(Collected data entries)
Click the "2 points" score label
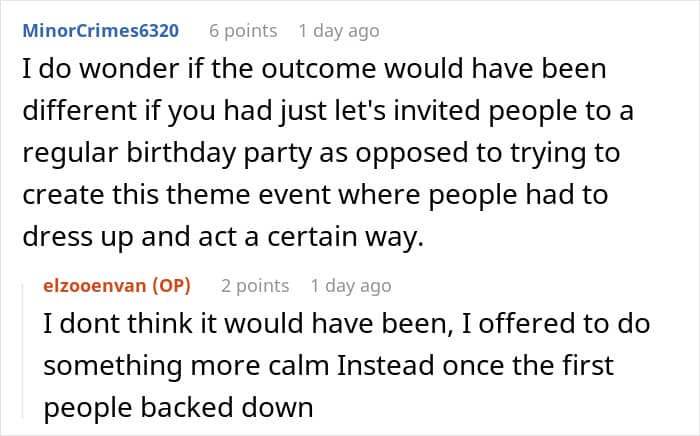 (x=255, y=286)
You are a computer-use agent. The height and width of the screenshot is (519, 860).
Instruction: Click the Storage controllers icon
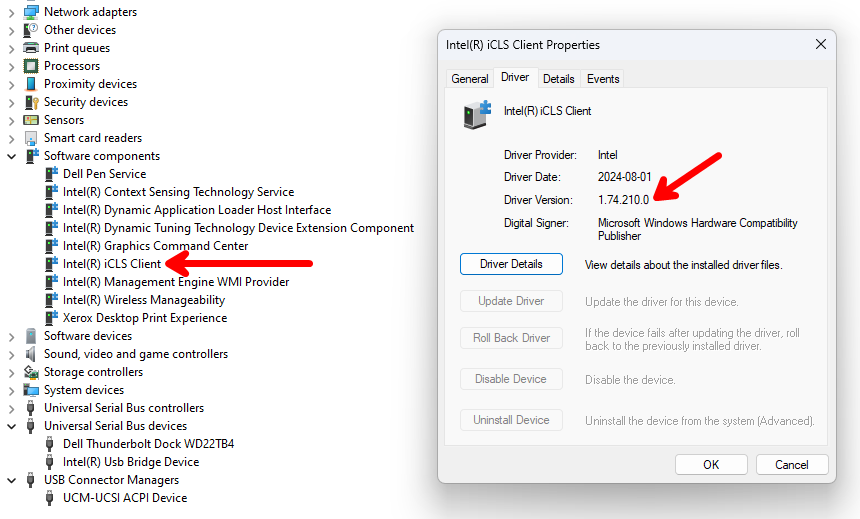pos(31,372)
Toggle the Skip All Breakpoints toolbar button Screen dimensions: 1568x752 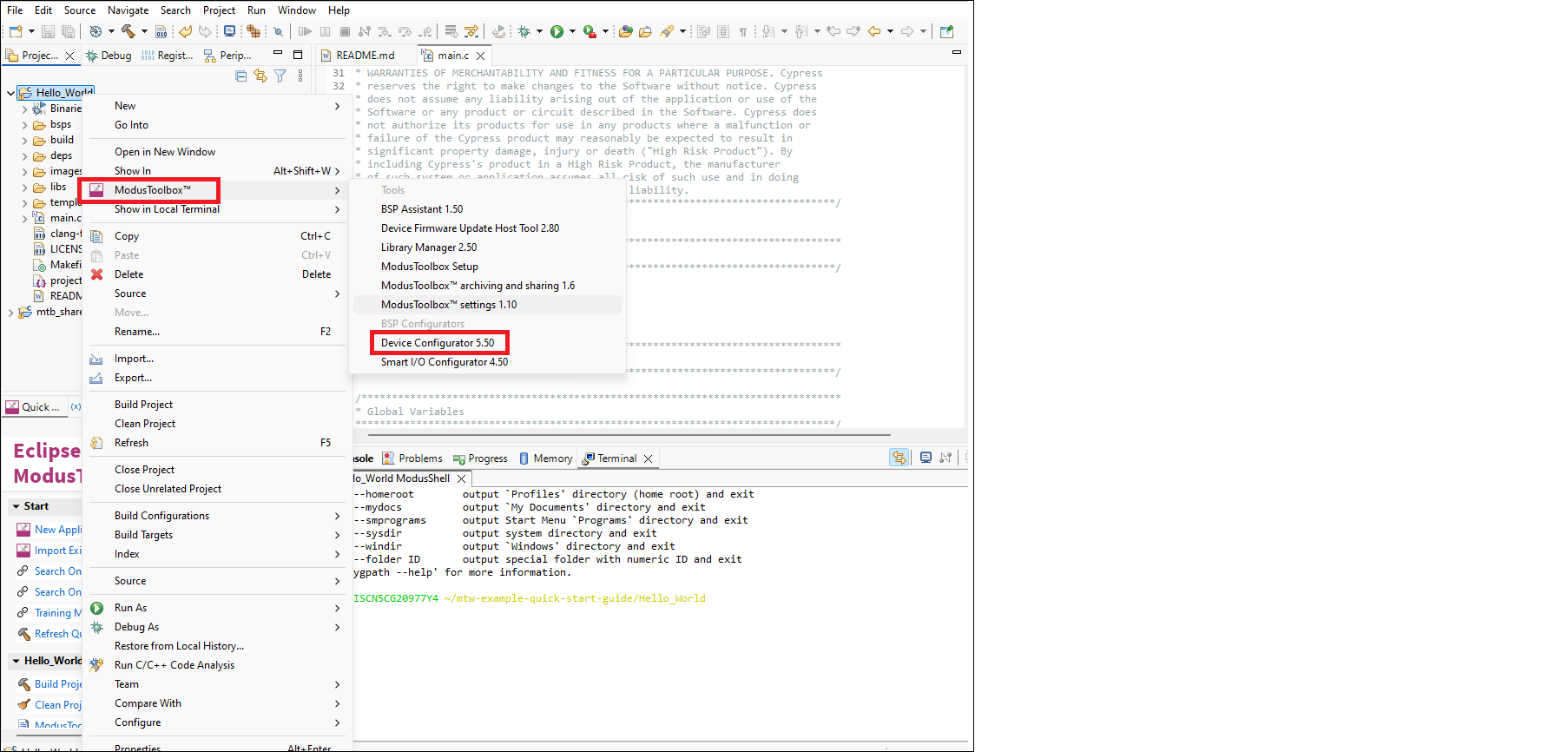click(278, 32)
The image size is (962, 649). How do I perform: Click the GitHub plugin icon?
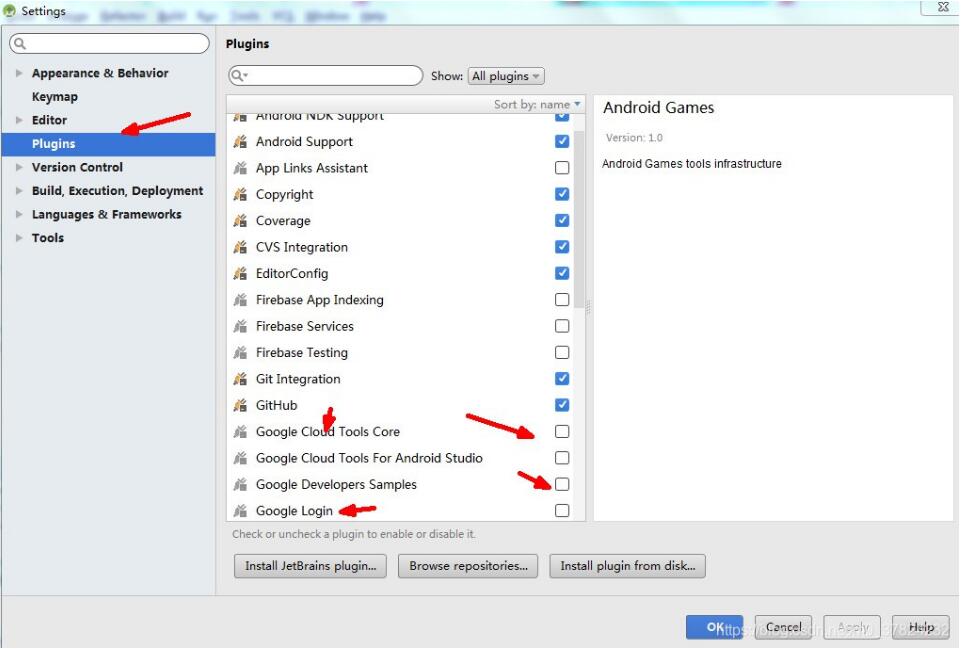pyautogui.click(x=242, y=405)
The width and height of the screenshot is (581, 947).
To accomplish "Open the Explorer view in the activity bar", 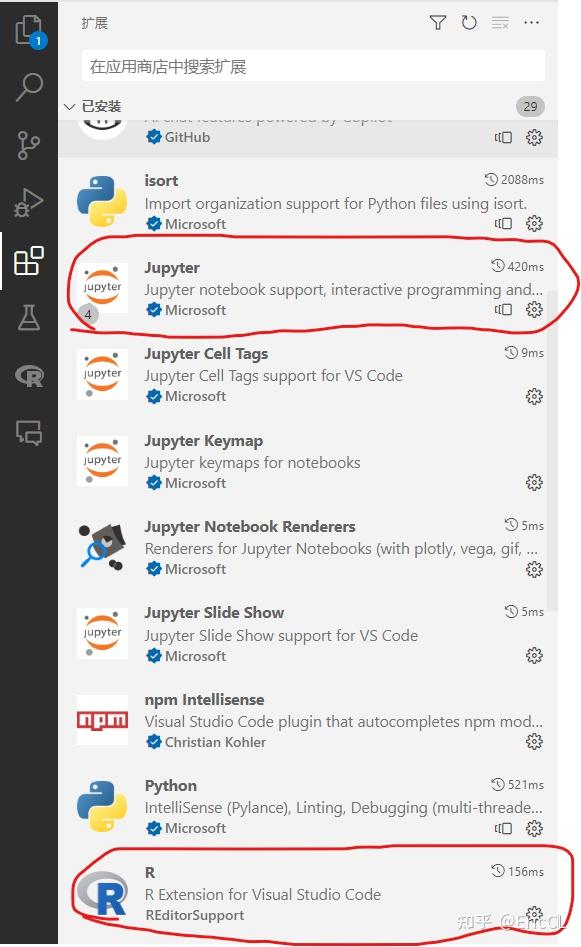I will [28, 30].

▶ **YOUR GOAL**
I need each line of the entries that holds the string "screenshot" located and copied.

▶ **TASK RESPONSE**
You are a computer-use agent. The height and width of the screenshot is (519, 860).
The width and height of the screenshot is (581, 947).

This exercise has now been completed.